● Document segment
Reading books during a pandemic

Literary event

There’s a terrible inequity in asking people to please read my new book Living Color: Angie Rubio Stories when I’ve been unable to read more than a few books since the pandemic disrupted our lives and unsettled our psyches. While many others found solace and refuge in books, my brain failed to connect with words on the page. I instead turned my harmless evening routine of doing the NYT crossword online into a quietly mad compulsion. Once I finished the daily puzzle, I would go to the archives, which contain old Thursday, Friday, and Saturday puzzles, the hardest of the week.  I would do several of these before bedtime, which normally was my book-reading time. My brain got accustomed to seeing words in a grid rather than in sentences and as responses to puns and clues rather than to fully articulated ideas and emotions.

I continued to buy books. I just wasn’t doing very well at reading them.

My inability to focus may also have been due to the anxiety and preparation around promoting my own book. Also, for seven months I had the adorable distraction of our grandson whom I was helping our daughter care for until her partner in Ecuador could get his pandemic-delayed visa and join them in the States. At the end of a day in which Ilio had been the main attraction, my mind remained focused on him, wondering what kind of world he will live in, what kind of characteristics will he have to nurture in himself to persevere through difficult times in his future. Maybe I was afraid to read books because I might be reminded of the perils humans face just by the fact of living in the world.

At a certain point though, one must always return to stories, that is, other stories besides your own that you’re trying to promote when launching a book during a pandemic. I started with flash fiction. ordering Veronica Montes’ chapbook The Conquered Sits at the Bus Stop, Waiting, winner of the Black River Chapbook Competition from Black Lawrence Press. That title is a story in itself. Or a poem. Anyone who puts words together like that makes me want to read more. These stories both steal your breath and resuscitate you with their language as they take you into the depths of their compressed heart.

● Provided data

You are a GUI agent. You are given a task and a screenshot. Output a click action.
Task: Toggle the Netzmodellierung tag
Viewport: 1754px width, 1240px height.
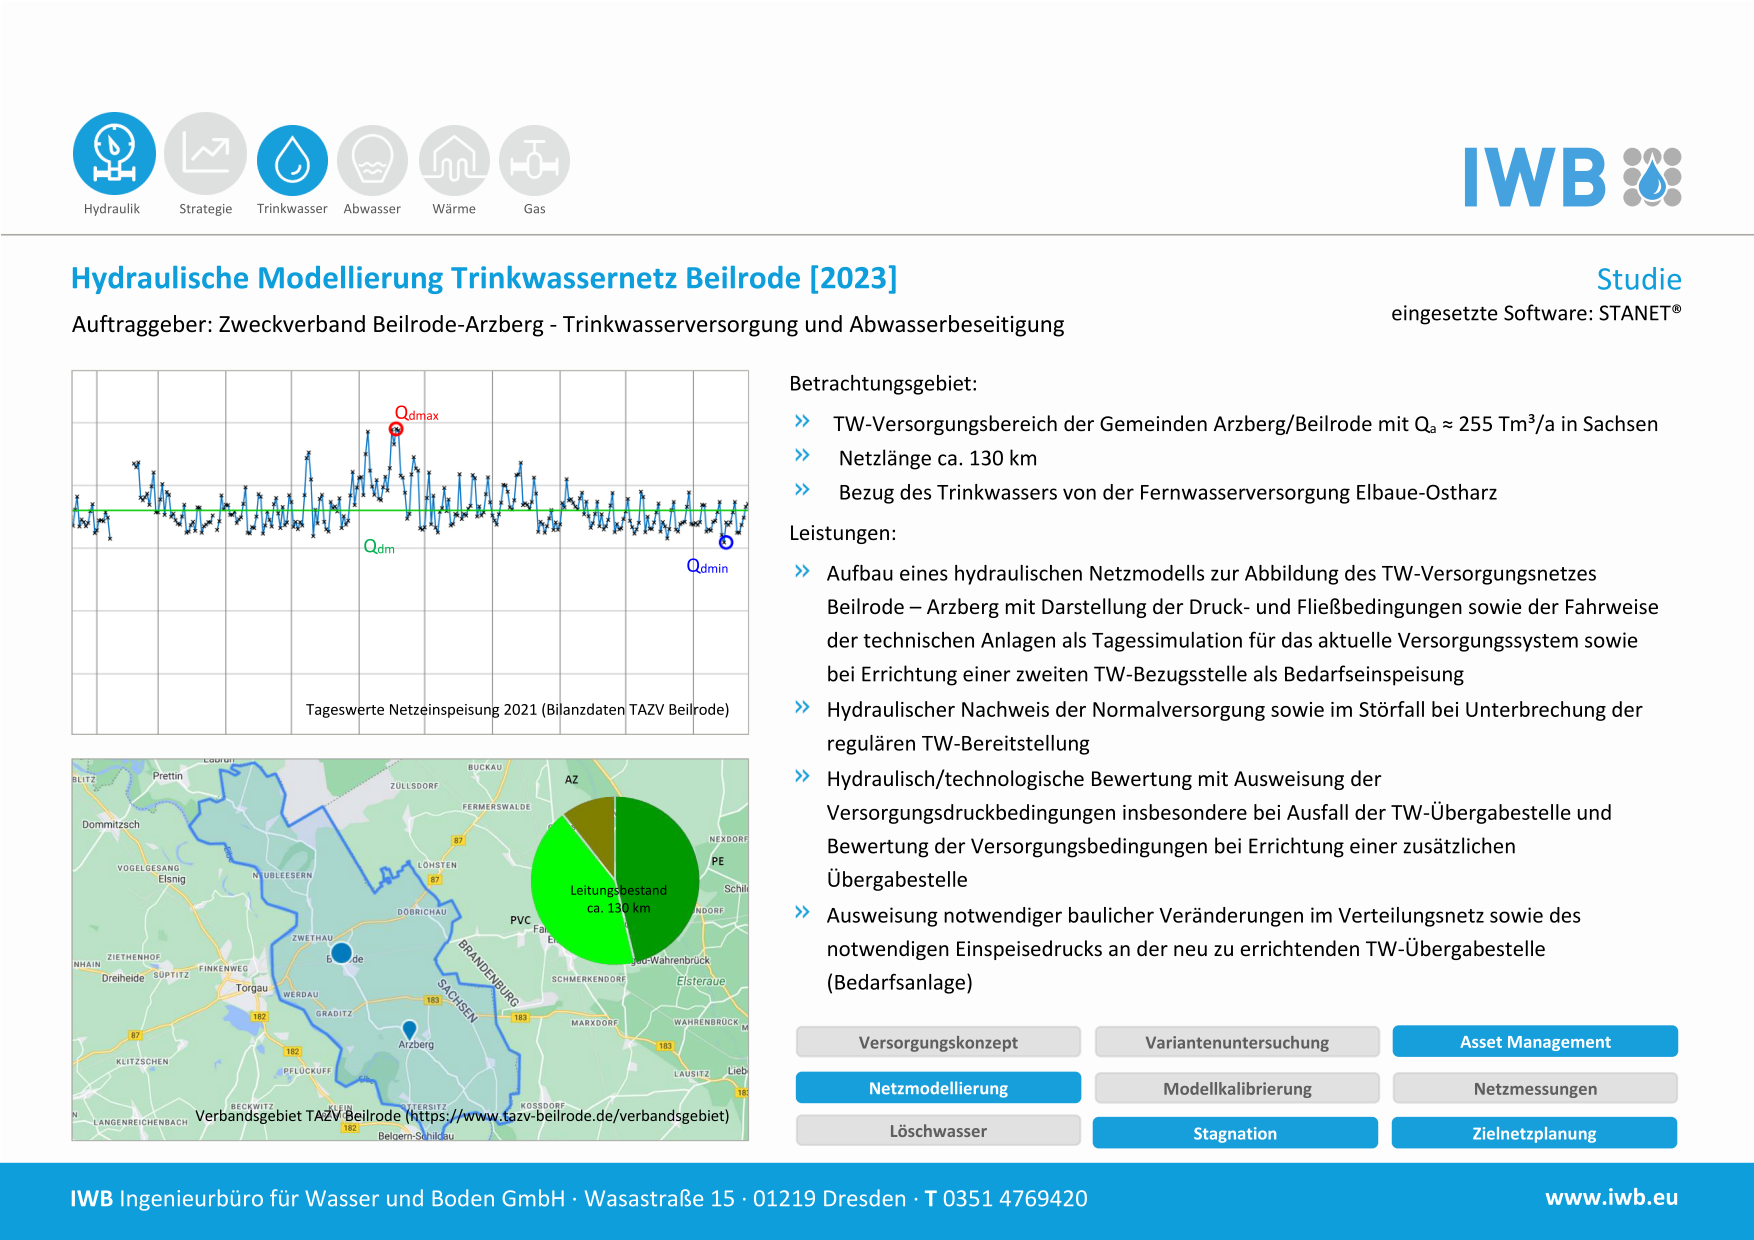point(938,1088)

● Study questions
(A) In the essay about reading books during a pandemic, which press published Veronica Montes' chapbook The Conquered Sits at the Bus Stop, Waiting?
(B) Carry the essay about reading books during a pandemic forward from its final sentence.

● List of answers
(A) Black Lawrence Press.

(B)
A few weeks ago I took an online workshop from Veronica. Among the examples she used was a piece by Marianne Villanueva, another writer I admire. Veronica’s workshop and Marianne’s story “A Prayer Answered,” inspired the start of a story that I’ll be working on during this pandemic winter.

Another book I read was Flying Free: My Victory over Fear to Become the First Latina Pilot on the US Aerobatic Team by Cecilia Aragon. I recently did a virtual Town Hall Seattle event with her. Our books were released within a day of each other in September and I had been looking forward to reading her memoir. When one of my daughters suggested I pitch an event to Town Hall, I immediately thought of Cecilia as someone to share the virtual stage with. My collection of stories about the fictional Angie Rubio’s life lessons about being a brown girl in a world not made for her intersected on many levels with Cecilia’s account of the childhood bullying and racist treatment she received from teachers and peers. While Angie’s story did not take her into adulthood, Cecilia’s accomplishments as a pilot, computer scientist, and professor is a real-life example of the strength and resilience of little brown girls who grow up to be badass brown women. Our Town Hall conversation felt like an affirmation of sisterhood. If you missed it, you can watch it here.

Reading Rachel Swearingen’s debut collection How to Walk on Water and Other Stories made it clear to me how ready I was to re-immerse myself in reading, how much I needed this elegantly wrought set of stories. Each is peopled with characters that may seem alarmingly quirky or woefully damaged, yet you’re convinced they exist in the world because the writing touches so close to our deeply held human desires and secrets. You can tell by her stories that Swearingen is smart, a deft reader of the human condition, and a faithful renderer on the page of our foibles and wants.

Our mutual writer friend Jennifer Munro suggested we do an event together, and so it will be! Rachel and I are scheduled on December 8 for a virtual Elliott Bay Book Company conversation. We’ll talk about the short story and how it’s made and out of what sweat and magic.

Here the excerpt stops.